Никита Кобелев поставил в Театре имени Маяковского «Московский хор» Людмилы Петрушевской — историю одной семьи, одной квартиры, одной эпохи. Режиссера при этом больше всего интересовала историческая материя пьесы, и это для театральных интерпретаций Петрушевской не совсем обычно. Рассказывает Ольга Федянина.
Пьесы Людмилы Петрушевской на наших сценах ставят не так часто, русский театр, будучи по-прежнему очень литературоцентричным, на удивление плохо справляется с литературной тканью ее пьес. Театр Петрушевской, в первую очередь,— это театр реплики, предложения, морфемы, звука. Главным героем ее пьес является не слово, а речь. Речь в пьесах Петрушевской безоговорочно узнаваема и так же безоговорочно гротескна. Непрерывное течение речи выносит на поверхность и биографии ее персонажей, и их личные жизненные обстоятельства, и обстоятельства исторического времени. Этой высококонцентрированной словесной материи может позавидовать любой современный русский вербатим, который вот уже лет двадцать Петрушевской с разной степенью успешности подражает. Как раз в жанре вербатима Никита Кобелев поставил в Маяковке два очень удачных спектакля — «Декалог на Сретенке» и «Москва. Дословно». Однако к «Московскому хору» у режиссера интерес скорее исторический.
«Московский хор» — хроника семейных событий, несколько дней из жизни четырех поколений и одной московской квартиры. Время действия — канун Международного фестиваля молодежи и студентов. Семейная, квартирная история в пьесах Петрушевской всегда находится в центре событий, но «Московский хор» неслучайно едва ли не самый многонаселенный из всех ее сюжетов. Бабушке Лике (Евгения Симонова), ее невестке Эре (Зоя Кайдановская), жене вечно отсутствующего Саши (Михаил Евланов), и троим внукам и так уже повернуться негде, а тут еще в квартире оказываются вернувшиеся из ссылки сестра Лики Нета (Татьяна Орлова) и ее дочь Люба (Юлия Силаева). И гулящий Саша собирается въехать на все ту же жилплощадь — со своей «новой» Раей (Мария Болтнева) и еще одним новорожденным ребенком. Все по-родственному вместе и по-родственному делают жизнь друг друга невыносимой.
Широким постановочным жестом Никита Кобелев уводит своих героев из бытового пространства — он меняет местами сцену и зал. Зрители оказываются в амфитеатре, выстроенном на сцене. За открывающимся занавесом — пустые ряды бархатных кресел. Островки квартирного быта причудливо и как бы не совсем надежно встроены между рядами. Актеры получают зрительный зал в качестве сценической площадки.
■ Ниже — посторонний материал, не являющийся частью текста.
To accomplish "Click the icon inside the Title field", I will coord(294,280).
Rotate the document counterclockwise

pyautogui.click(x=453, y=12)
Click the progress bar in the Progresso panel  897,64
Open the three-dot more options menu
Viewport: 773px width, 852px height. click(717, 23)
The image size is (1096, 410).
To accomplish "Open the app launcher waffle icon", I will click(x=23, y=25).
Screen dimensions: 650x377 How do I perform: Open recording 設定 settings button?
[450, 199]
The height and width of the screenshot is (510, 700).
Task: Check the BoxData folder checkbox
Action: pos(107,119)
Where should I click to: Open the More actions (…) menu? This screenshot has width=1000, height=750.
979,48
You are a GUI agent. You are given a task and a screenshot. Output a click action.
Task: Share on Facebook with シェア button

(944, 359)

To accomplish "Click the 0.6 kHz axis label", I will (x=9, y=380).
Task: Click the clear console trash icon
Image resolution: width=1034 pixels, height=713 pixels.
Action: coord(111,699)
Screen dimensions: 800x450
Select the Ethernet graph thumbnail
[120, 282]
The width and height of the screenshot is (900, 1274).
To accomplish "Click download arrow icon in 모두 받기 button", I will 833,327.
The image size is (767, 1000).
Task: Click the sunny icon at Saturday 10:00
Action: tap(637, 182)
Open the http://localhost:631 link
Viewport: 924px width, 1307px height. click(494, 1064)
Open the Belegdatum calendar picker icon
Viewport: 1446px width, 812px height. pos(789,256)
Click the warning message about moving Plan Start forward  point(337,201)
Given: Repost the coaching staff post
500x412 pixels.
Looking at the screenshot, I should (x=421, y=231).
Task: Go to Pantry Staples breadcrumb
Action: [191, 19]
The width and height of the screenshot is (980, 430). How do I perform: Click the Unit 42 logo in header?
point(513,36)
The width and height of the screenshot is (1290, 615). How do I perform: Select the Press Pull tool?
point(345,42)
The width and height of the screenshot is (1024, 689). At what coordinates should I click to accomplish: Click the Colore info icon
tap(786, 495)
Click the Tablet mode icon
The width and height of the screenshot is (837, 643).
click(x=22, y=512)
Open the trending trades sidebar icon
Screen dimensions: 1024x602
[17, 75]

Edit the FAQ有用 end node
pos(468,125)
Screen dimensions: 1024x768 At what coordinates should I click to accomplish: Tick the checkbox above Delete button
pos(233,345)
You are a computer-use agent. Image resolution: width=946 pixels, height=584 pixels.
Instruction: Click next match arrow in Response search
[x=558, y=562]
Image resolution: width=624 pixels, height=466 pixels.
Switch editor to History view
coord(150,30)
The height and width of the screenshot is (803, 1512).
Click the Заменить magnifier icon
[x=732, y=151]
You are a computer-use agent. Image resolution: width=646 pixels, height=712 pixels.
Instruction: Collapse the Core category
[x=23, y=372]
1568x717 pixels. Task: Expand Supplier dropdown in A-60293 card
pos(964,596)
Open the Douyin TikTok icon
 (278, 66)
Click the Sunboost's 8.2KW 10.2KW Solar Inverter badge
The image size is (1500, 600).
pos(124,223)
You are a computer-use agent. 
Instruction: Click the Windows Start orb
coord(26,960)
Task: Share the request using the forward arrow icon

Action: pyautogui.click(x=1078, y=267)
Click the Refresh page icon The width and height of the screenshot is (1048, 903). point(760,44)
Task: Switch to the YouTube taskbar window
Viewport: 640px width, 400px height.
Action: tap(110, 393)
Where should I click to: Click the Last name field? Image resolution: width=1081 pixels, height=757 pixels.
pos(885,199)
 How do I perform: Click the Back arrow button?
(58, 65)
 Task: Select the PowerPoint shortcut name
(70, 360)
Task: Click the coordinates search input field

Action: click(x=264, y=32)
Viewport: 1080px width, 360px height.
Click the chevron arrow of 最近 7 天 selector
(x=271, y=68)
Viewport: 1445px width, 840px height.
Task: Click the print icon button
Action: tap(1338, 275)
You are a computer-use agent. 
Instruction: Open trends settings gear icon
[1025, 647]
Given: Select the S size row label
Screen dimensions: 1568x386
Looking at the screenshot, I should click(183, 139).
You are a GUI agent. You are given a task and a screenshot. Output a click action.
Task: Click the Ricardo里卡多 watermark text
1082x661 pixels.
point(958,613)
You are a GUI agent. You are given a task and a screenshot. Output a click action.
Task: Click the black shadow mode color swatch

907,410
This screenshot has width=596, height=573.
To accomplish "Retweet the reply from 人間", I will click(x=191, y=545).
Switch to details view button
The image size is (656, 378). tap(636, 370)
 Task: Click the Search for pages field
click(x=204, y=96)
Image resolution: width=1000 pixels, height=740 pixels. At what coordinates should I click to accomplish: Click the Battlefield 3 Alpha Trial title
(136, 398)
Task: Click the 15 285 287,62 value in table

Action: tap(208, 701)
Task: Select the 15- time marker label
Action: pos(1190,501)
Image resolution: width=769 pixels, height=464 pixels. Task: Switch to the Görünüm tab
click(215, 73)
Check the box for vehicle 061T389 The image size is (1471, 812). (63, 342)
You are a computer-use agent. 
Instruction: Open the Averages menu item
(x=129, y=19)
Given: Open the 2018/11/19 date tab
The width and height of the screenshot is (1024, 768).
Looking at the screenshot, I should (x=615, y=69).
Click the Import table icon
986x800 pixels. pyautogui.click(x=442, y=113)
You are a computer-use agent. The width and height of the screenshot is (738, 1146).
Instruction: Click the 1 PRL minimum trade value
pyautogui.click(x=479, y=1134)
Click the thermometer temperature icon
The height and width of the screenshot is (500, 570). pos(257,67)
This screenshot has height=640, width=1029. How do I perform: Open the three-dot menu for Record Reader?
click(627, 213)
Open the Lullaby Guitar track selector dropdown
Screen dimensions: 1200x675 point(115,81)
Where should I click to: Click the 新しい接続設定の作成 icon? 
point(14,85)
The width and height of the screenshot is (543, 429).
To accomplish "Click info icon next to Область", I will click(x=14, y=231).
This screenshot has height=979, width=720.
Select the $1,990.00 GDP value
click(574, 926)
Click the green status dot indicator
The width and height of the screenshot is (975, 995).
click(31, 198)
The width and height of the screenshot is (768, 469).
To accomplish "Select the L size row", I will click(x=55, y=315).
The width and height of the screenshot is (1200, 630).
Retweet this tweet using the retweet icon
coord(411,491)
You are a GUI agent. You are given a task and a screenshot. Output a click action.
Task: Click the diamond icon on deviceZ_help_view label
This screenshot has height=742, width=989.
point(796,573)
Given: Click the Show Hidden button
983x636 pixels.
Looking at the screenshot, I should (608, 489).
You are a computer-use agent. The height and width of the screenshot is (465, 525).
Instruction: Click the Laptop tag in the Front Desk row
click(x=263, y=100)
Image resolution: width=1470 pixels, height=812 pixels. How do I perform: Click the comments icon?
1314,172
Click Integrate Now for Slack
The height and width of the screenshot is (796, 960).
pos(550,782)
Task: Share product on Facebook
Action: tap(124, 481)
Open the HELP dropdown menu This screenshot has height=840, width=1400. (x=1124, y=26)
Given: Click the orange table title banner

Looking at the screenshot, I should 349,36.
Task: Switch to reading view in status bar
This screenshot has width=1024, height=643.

Режиссер следует за драматургом в том, что условно семейное и условно историческое для героев спектакля неразличимо: коммунальные склоки здесь той же природы, что и политические доносы, личные обиды разрушают семейные связи и здоровье не меньше, чем жизнь в ссылке. Война и репрессии — трагедия, но и развод — трагедия. Однако в спектакле Кобелева акценты явно смещены в сторону «большой» истории с помощью еще одного эффектного постановочного жеста. Жест этот одновременно и совершенно личный, и документальный, и очень пафосный. В диалогах жильцов московской квартиры то и дело упоминаются родственники и свойственники, друзья и знакомые знакомых — погибшие на фронте, недожившие, репрессированные, пропавшие, заболевшие и невыздоровевшие. Не прерывая действия, рабочие сцены вносят в зрительный зал огромные черно-белые фотографии, постепенно занимающие свои места в пустых креслах. Формально это персонажи воспоминаний героев пьесы, реально — фотографии из семейных альбомов самих актеров, людей, судьбы которых, скорее всего, во многом похожи на судьбы, описанные Петрушевской. Последними в рядах портретов свои места, уже под самым потолком, займут Моцарт, Бах, Перголези — композиторы, чьи мелодии звучат в спектакле в исполнении того самого московского хора, в котором поют все герои. Хор этот у Петрушевской — земной отзвук небесной гармонии, все соединяющей и всех примиряющей. В спектакле Никиты Кобелева перед нами скорее настоящий московский хор, поющий, как умеет, «навстречу фестивалю». Вот сейчас они споют, увидят экзотических гостей со всего мира, начнется настоящая «оттепель». А еще лет через десять-пятнадцать всех героев разнесет по малогабаритным Черемушкам и Текстильщикам, и превратятся они в героев других, гораздо более камерных пьес Петрушевской: «Чинзано» или «Три девушки в голубом». Но портреты, заполнившие зрительный зал, напоминают о том, что в любой московской квартире, даже если в нее не набиваются незваные друзья и родственники, живет очень много людей, хотя вы этого можете и не замечать.